● **Try it**
An exact transcription of the records is required, minus any images.

### Raw data

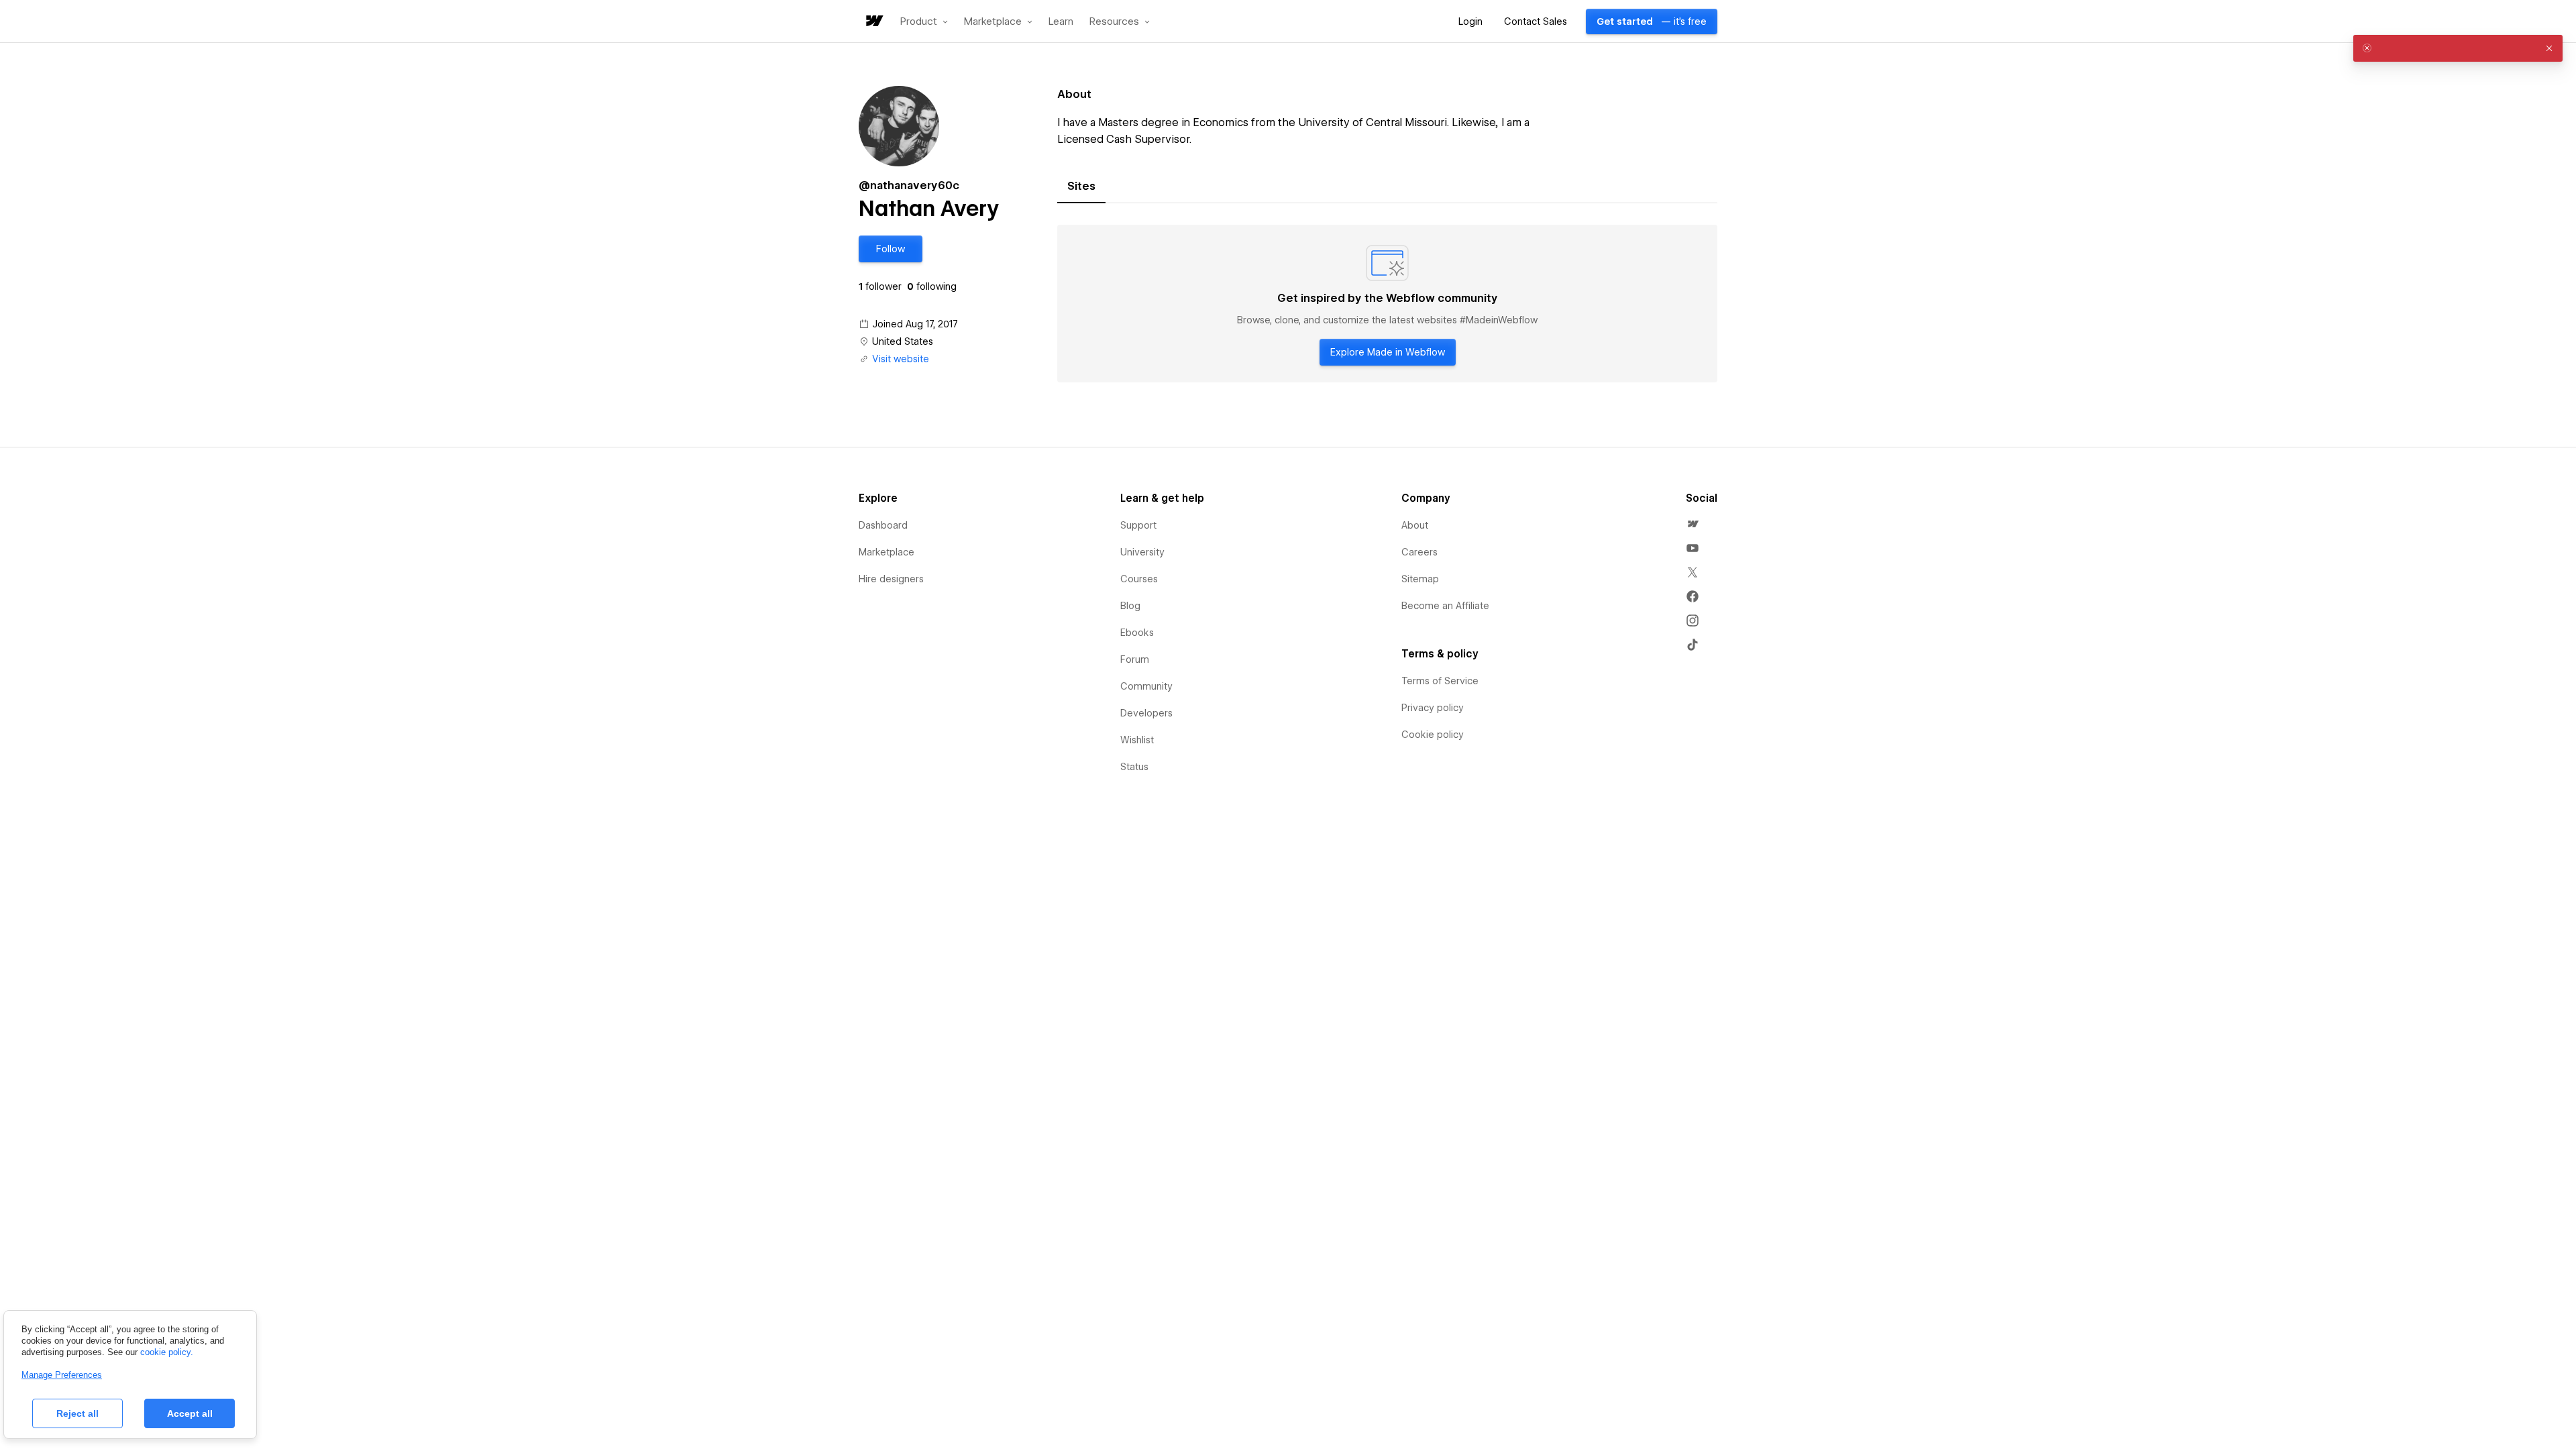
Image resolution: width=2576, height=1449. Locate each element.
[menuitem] (1692, 524)
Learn (1061, 22)
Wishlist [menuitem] (1137, 740)
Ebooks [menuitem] (1137, 632)
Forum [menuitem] (1134, 659)
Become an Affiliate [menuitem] (1445, 605)
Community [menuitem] (1146, 686)
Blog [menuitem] (1130, 605)
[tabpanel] (1387, 304)
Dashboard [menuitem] (883, 525)
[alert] (2458, 48)
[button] (924, 21)
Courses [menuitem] (1139, 579)
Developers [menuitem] (1146, 713)
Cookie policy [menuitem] (1432, 734)
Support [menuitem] (1138, 525)
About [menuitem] (1414, 525)
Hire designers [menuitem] (891, 579)
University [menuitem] (1142, 552)
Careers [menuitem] (1419, 552)
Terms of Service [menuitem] (1440, 681)
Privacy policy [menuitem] (1432, 707)
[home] (873, 22)
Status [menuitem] (1134, 766)
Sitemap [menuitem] (1420, 579)
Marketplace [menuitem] (886, 552)
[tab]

######

● **Expected answer**
Image resolution: width=2576, height=1449. Locate each element.
[menuitem] (1692, 524)
Learn (1061, 22)
Wishlist [menuitem] (1137, 740)
Ebooks [menuitem] (1137, 632)
Forum [menuitem] (1134, 659)
Become an Affiliate [menuitem] (1445, 605)
Community [menuitem] (1146, 686)
Blog [menuitem] (1130, 605)
[tabpanel] (1387, 304)
Dashboard [menuitem] (883, 525)
[alert] (2458, 48)
[button] (924, 21)
Courses [menuitem] (1139, 579)
Developers [menuitem] (1146, 713)
Cookie policy [menuitem] (1432, 734)
Support [menuitem] (1138, 525)
About [menuitem] (1414, 525)
Hire designers [menuitem] (891, 579)
University [menuitem] (1142, 552)
Careers [menuitem] (1419, 552)
Terms of Service [menuitem] (1440, 681)
Privacy policy [menuitem] (1432, 707)
[home] (873, 22)
Status [menuitem] (1134, 766)
Sitemap [menuitem] (1420, 579)
Marketplace [menuitem] (886, 552)
[tab]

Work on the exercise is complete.